Restate each entry below word for word, without skipping any.

▼▼▼

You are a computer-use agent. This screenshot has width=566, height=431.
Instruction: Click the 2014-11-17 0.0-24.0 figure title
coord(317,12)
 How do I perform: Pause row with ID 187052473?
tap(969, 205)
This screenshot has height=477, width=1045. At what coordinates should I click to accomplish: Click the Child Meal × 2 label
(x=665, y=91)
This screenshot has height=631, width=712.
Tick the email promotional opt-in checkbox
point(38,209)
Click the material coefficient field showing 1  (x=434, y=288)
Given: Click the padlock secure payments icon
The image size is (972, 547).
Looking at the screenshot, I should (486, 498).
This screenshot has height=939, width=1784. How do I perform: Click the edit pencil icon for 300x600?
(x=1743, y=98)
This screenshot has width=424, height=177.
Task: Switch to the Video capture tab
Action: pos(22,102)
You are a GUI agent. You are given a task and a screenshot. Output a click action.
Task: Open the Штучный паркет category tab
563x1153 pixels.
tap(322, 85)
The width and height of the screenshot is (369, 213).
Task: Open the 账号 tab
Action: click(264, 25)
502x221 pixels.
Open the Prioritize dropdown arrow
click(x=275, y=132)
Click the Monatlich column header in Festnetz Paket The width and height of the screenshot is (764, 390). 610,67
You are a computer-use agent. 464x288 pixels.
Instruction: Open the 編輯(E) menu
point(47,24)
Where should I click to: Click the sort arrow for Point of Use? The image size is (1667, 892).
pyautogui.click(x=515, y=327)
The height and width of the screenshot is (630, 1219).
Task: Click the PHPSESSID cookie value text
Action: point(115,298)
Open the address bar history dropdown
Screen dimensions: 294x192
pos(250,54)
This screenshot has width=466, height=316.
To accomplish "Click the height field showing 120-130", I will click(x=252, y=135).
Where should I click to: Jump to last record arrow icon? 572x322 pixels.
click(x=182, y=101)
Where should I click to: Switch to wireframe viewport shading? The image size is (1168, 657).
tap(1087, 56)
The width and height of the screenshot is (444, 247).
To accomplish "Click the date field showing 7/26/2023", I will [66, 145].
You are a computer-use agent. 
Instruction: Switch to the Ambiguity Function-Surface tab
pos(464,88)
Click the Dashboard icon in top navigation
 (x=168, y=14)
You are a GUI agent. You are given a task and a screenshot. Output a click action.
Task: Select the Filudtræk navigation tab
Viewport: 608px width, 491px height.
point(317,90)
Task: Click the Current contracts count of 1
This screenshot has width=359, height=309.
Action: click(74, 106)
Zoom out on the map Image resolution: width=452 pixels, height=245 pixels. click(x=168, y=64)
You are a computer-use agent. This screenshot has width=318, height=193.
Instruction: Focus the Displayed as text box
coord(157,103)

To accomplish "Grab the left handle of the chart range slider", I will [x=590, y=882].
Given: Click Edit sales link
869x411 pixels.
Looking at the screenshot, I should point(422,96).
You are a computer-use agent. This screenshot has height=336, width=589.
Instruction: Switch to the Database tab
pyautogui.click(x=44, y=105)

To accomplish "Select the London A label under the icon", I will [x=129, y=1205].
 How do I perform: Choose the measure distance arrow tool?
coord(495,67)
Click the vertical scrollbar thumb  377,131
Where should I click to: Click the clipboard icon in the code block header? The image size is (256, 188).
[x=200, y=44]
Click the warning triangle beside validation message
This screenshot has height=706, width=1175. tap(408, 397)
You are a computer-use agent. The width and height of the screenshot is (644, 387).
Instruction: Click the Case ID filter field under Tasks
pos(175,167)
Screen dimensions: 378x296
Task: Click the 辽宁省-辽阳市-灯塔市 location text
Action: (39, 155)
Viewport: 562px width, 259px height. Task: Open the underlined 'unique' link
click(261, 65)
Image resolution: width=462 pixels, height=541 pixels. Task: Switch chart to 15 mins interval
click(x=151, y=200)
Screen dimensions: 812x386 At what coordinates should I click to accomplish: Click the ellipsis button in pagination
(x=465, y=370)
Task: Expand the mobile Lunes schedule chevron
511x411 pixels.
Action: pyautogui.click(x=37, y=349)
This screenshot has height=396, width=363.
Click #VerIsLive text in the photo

▲▲▲

## OUTPUT BELOW
You are a computer-use agent. This screenshot has width=566, height=431.
Instruction: Click the 2014-11-17 0.0-24.0 figure title
coord(317,12)
 How do I perform: Pause row with ID 187052473?
tap(969, 205)
This screenshot has height=477, width=1045. At what coordinates should I click to accomplish: Click the Child Meal × 2 label
(x=665, y=91)
This screenshot has height=631, width=712.
Tick the email promotional opt-in checkbox
point(38,209)
Click the material coefficient field showing 1  (x=434, y=288)
Given: Click the padlock secure payments icon
The image size is (972, 547).
Looking at the screenshot, I should (486, 498).
This screenshot has height=939, width=1784. How do I perform: Click the edit pencil icon for 300x600?
(x=1743, y=98)
This screenshot has width=424, height=177.
Task: Switch to the Video capture tab
Action: pos(22,102)
You are a GUI agent. You are given a task and a screenshot. Output a click action.
Task: Open the Штучный паркет category tab
563x1153 pixels.
tap(322, 85)
The width and height of the screenshot is (369, 213).
Task: Open the 账号 tab
Action: click(264, 25)
502x221 pixels.
Open the Prioritize dropdown arrow
click(x=275, y=132)
Click the Monatlich column header in Festnetz Paket The width and height of the screenshot is (764, 390). 610,67
You are a computer-use agent. 464x288 pixels.
Instruction: Open the 編輯(E) menu
point(47,24)
Where should I click to: Click the sort arrow for Point of Use? The image size is (1667, 892).
pyautogui.click(x=515, y=327)
The height and width of the screenshot is (630, 1219).
Task: Click the PHPSESSID cookie value text
Action: point(115,298)
Open the address bar history dropdown
Screen dimensions: 294x192
pos(250,54)
This screenshot has width=466, height=316.
To accomplish "Click the height field showing 120-130", I will click(x=252, y=135).
Where should I click to: Jump to last record arrow icon? 572x322 pixels.
click(x=182, y=101)
Where should I click to: Switch to wireframe viewport shading? The image size is (1168, 657).
tap(1087, 56)
The width and height of the screenshot is (444, 247).
To accomplish "Click the date field showing 7/26/2023", I will [66, 145].
You are a computer-use agent. 
Instruction: Switch to the Ambiguity Function-Surface tab
pos(464,88)
Click the Dashboard icon in top navigation
 (x=168, y=14)
You are a GUI agent. You are given a task and a screenshot. Output a click action.
Task: Select the Filudtræk navigation tab
Viewport: 608px width, 491px height.
point(317,90)
Task: Click the Current contracts count of 1
This screenshot has width=359, height=309.
Action: click(74, 106)
Zoom out on the map Image resolution: width=452 pixels, height=245 pixels. click(x=168, y=64)
You are a computer-use agent. This screenshot has width=318, height=193.
Instruction: Focus the Displayed as text box
coord(157,103)

To accomplish "Grab the left handle of the chart range slider", I will [x=590, y=882].
Given: Click Edit sales link
869x411 pixels.
Looking at the screenshot, I should point(422,96).
You are a computer-use agent. This screenshot has height=336, width=589.
Instruction: Switch to the Database tab
pyautogui.click(x=44, y=105)

To accomplish "Select the London A label under the icon", I will [x=129, y=1205].
 How do I perform: Choose the measure distance arrow tool?
coord(495,67)
Click the vertical scrollbar thumb  377,131
Where should I click to: Click the clipboard icon in the code block header? The image size is (256, 188).
[x=200, y=44]
Click the warning triangle beside validation message
This screenshot has height=706, width=1175. tap(408, 397)
You are a computer-use agent. The width and height of the screenshot is (644, 387).
Instruction: Click the Case ID filter field under Tasks
pos(175,167)
Screen dimensions: 378x296
Task: Click the 辽宁省-辽阳市-灯塔市 location text
Action: (39, 155)
Viewport: 562px width, 259px height. Task: Open the underlined 'unique' link
click(261, 65)
Image resolution: width=462 pixels, height=541 pixels. Task: Switch chart to 15 mins interval
click(x=151, y=200)
Screen dimensions: 812x386 At what coordinates should I click to accomplish: Click the ellipsis button in pagination
(x=465, y=370)
Task: Expand the mobile Lunes schedule chevron
511x411 pixels.
Action: pyautogui.click(x=37, y=349)
This screenshot has height=396, width=363.
Click #VerIsLive text in the photo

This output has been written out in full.